• [Kutipan Teks]:

Tapi aku tetap berangkat, karena dijemput oleh kepala sekolah lain. Aku instruksikan guru kelas satu dan dua untuk memulangkan siswa jam 9, dan para gurunya ikut melayat – prosesi pemakaman jam 9. Sedangkan kelas 3 dan 4, pulang seperti biasa, dan sebelum pulang ke rumah, harus takziah lebih dulu dan memberikan sedikit sumbangan dari sekolah untuk keluarga yang berduka. Dan aku bersama wakil dari yayasan datang setelah sholat Jumat.
Ada satu siswa pindahan dari sekolah lain. Katanya sih, gara-gara ditampar gurunya, katanya anaknya memang nakal. Yah, resiko menjadi sekolah ‘rendahan’ memang harus siap dengan siswa macam apapun. Semoga guru-guru itu, mampu bersabar dan bertahan.
Tentang kepekaan hati, kepedulian, barangkali hampir setiap individu menganggap diri sendiri memiliki kualitas itu. Kita merasa, menjadikan hati yang peka – peduli, itu cukup dengan membaca Koran tentang penindasan atau perang, cukup dengan menyaksikan reality show yang memperdagangkan kemiskinan dan kesengsaraan orang-orang lemah, atau membaca buku-buku tentang tragisnya kehidupan orang-orang terdahulu. Naïf sekali. Ereksi pikiran! Jika menggunakan idiom biologis. Kita merasa pilu, ketika melihat orang-orang yang bernasib tidak seberuntung kita, merasa sedih, iba, membicarakannya bak permasalahan diri sendiri. Tapi selang satu dua hari? Kisah derita itu terlupa. Kita kembali pada rutinitas, kesibukan hingga mereka yang lemah terlupakan, kita ‘berpesta’ dengan hidup dalam kelupaan terhadap manusia-manusia menyedihkan itu.
Siapa sih yang mau dengan tololnya terus menerus memperhatikan orang-orang miskin? Mau sok keren dengan mencontoh Rasulullah dan Umar Al Aziz? Hari gini masih mementingkan orang lain? Jaman semakin modern, bung! Uang, uang, uang, yang terpenting! Dasar manusia sampah!

• [Petunjuk]: Teruskan catatan tentang kepekaan hati di atas, dimulai tepat sesudah kalimat terakhirnya.

• [Data Tercatat]:

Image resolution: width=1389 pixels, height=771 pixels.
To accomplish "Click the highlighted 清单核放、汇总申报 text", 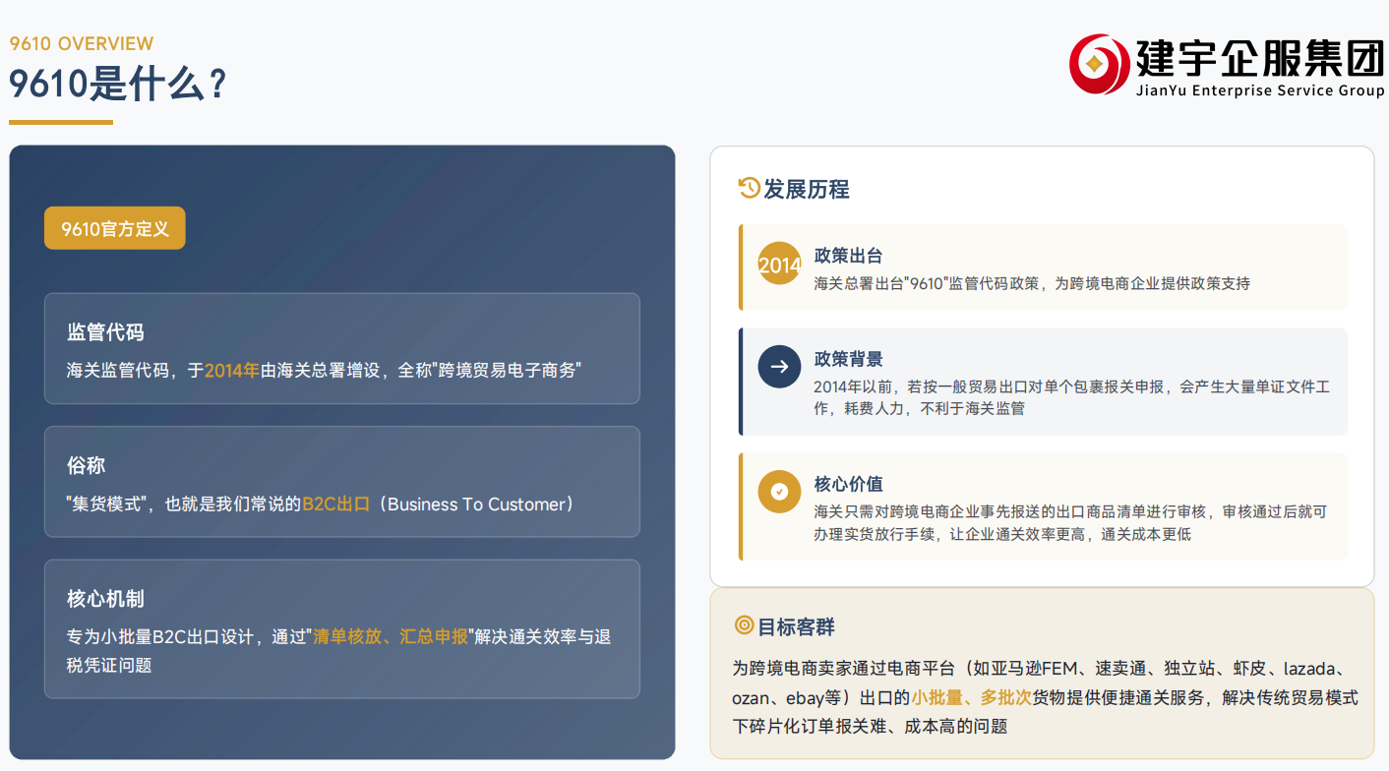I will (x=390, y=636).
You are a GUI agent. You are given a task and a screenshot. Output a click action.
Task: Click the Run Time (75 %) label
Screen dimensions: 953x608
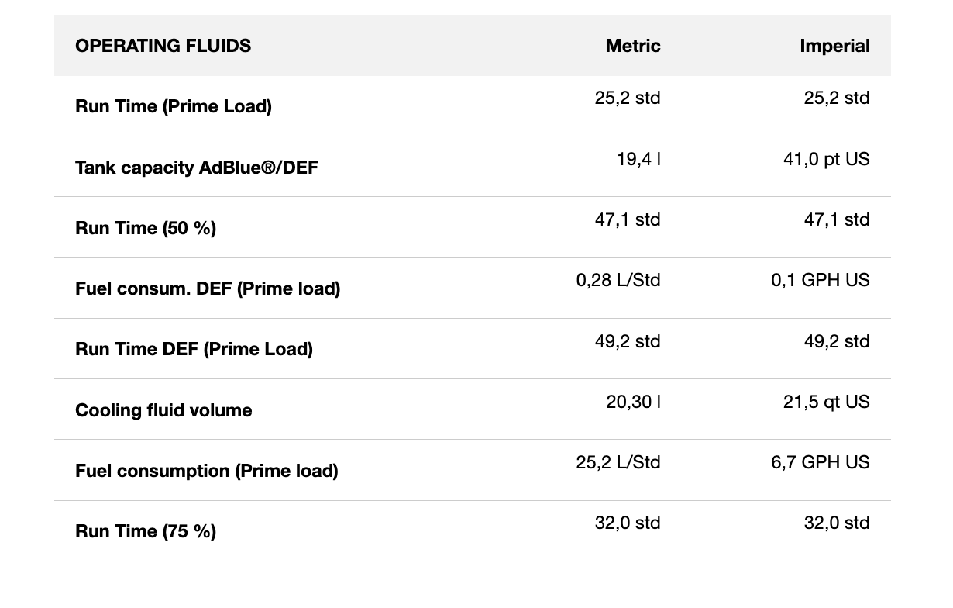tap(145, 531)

• [Jawaban]:
Manusia-manusia yang hatinya mabuk oleh altruisme akan semakin sulit kita temui. Karena dunia semakin individualis. Semakin pribadi. Semua ingin menjadi genggamannya sendiri. Aku jadi teringat dengan film Children of Heaven. Ali, tokoh utama dalam film itu memenangi lomba lari, ia juara satu. Tapi ia bertanya pada gurunya, “Apakah aku juara tiga, pak?” jawab gurunya, “Juara tiga? Kamu juara satu, nak!” Ali pun menangis. Ia menginginkan sepatu yang menjadi hadiah juara tiga. Demikianlah, kita akan semakin sulit menemui orang-orang ‘polos’ yang hidup bukan untuk menang, melainkan kebermanfaatan praktis. Seperti seorang siswa SMA yang memenangi taruhan, mendebat guru yang paling galak. Ia berdebat dengan guru tersebut, tapi bukan untuk memenangi taruhan, melainkan memenangi ‘kegalakan’ (meredupkan kemarahan) gurunya itu.
Aku masih ingat sebagian sms-sms kasar dari seorang perempuan yang ku sukai. Di antaranya, “Saya akan menghargai hidup anda, jika anda juga menghormati hidup saya (jadi tolong jangan ganggu saya lagi!)” barangkali, benar apa yang dikatakannya. Sms-sms kasar itu membuatku tersadar, beberapa karya ‘kecil’ yang ku ciptakan saat kuliah (membuat buku, forum jalanan, film) tidak bisa menjadikanku memilikinya. Modal yang ku miliki kurang untuk memilikinya. Mengapa? Karena aku tak ber-uang!
Tapi, itu tak akan membuatku kehilangan kepedulian, cinta, altruisme yang ada dalam hati ini. Berkurang, bisa jadi. Tapi tak akan hilang, meski beberapa orang membenciku memiliki itu. Ke depan, semakin mendekati kiamat, akan semakin sulit menemui manusia-manusia sableng seperti aku ini. Manusia sableng, barangkali tak pantas untuk manusia normal. Hidup manusia normal!